The
most complex life forms ever developed entirely in Petri dishes can
pump blood through tiny beating hearts, gradually growing nerves and
muscles in a laboratory.
These little collections of mammalian cells form rudimentary mouse embryos, built from scratch out of stem cells - cells that have the potential to develop into any other cell type in the body.
While scientists have successfully been creating synthetic organs called organoids for a while now, these lack the full variety of cell types found in the
real deal. This human-built mouse embryoid is a whole lot more
intricate.
"Watching an embryo develop is a marvelous thing to behold," said developmental biologist Christine Thisse from the University of Virginia, one of the authors of the study.
"What
is amazing is that we can get the variety of tissues that are present
in an authentic mouse embryo. [This] model shows that we are able to
induce cells to execute complex developmental programs in the right
succession of steps."
The
embryoid isn't a complete unborn mouse, and it can't fully develop into
one as key parts are still missing - like a giant chunk of the brain.
But the complexity of this experiment takes researchers a huge step
towards being able to build fully functional organs in a lab.
"Human organs are made of multiple cell types that originate from different parts of the growing embryo," said developmental
biologist Bernard Thisse. "The gut, for example, is made from cells
that form a hollow tube. Models of this tube in a dish have been made
and are called gut organoids.
"However,
this tube is not enough to make a functional gut because this organ
contains other components, such as smooth muscles, blood vessels and
nerves that control the function of the gut and which are made from
cells of different origins.
"The
only way to have all the variety of cells necessary to the formation of
functional organs is to develop systems in which all precursor cells
are present. The embryo-like entities we have engineered using stem
cells are providing just this."
Developing
these fully functioning biological systems requires getting a slew of
things just right - such as the correct cell type, spatial location, and
timing of cell signals to get the desired outcome. Synthetically
recreating these complex processes is only possible thanks to
generations of research in developmental biology, including this team's previous research on zebrafish.
Many previous attempts have been built upon. These were missing things like entire types of tissues, didn't form a head structure, failed to organize tissues correctly, or develop to the embryonic stage called gastrulation.
Many
of these issues involved the need to spatially confine the
developmental chemical signals within the forming embryoid. Thisse and
colleagues developed a way to do this in their zebrafish experiments -
creating centers for the signalling chemicals that provide the cell
clusters with a sense of direction - back and front, head and tail.

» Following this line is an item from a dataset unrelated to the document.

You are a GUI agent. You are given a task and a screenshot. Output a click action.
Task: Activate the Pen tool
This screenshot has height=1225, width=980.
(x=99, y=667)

They could then control the timing, size, and strength of these signals.
Their
work has now culminated in these miraculously functioning mouse
embryos, with all the normal early embryonic tissue layers. The
correctly organized cells and tissues are arranged properly around the
embryoid spinal cord precursor (the notochord), including developing
digestive, muscular, nervous and circulatory systems and a beating
heart.
However,
the embryoid is still missing parts of the brain, and the team suspects
this may be because the chemical signal telling the cells they're at
the butt end (called a WNT morphogen) spread too far.
"With
the techniques we have developed, we should be able, at some point, to
manipulate molecular signals that control embryo formation, and this
should lead to generating embryo-like entities containing all tissues
and organs including the anterior brain," said Bernard Thisse.
The
researchers hope to learn how to fully control and manipulate the
embryoid development, and think it may become a powerful tool for
studying diseases.
"Having
all the variety of tissues made allows us to hope that the scientific
community will be able to build organs with a proper vascularization,
innervation and interactions with other tissues," Christine Thisse said.
"This
is essential to be able one day to produce functional human replacement
organs in a dish. This would overcome the shortage of organs for
transplants."
Their research was published in Nature Communications.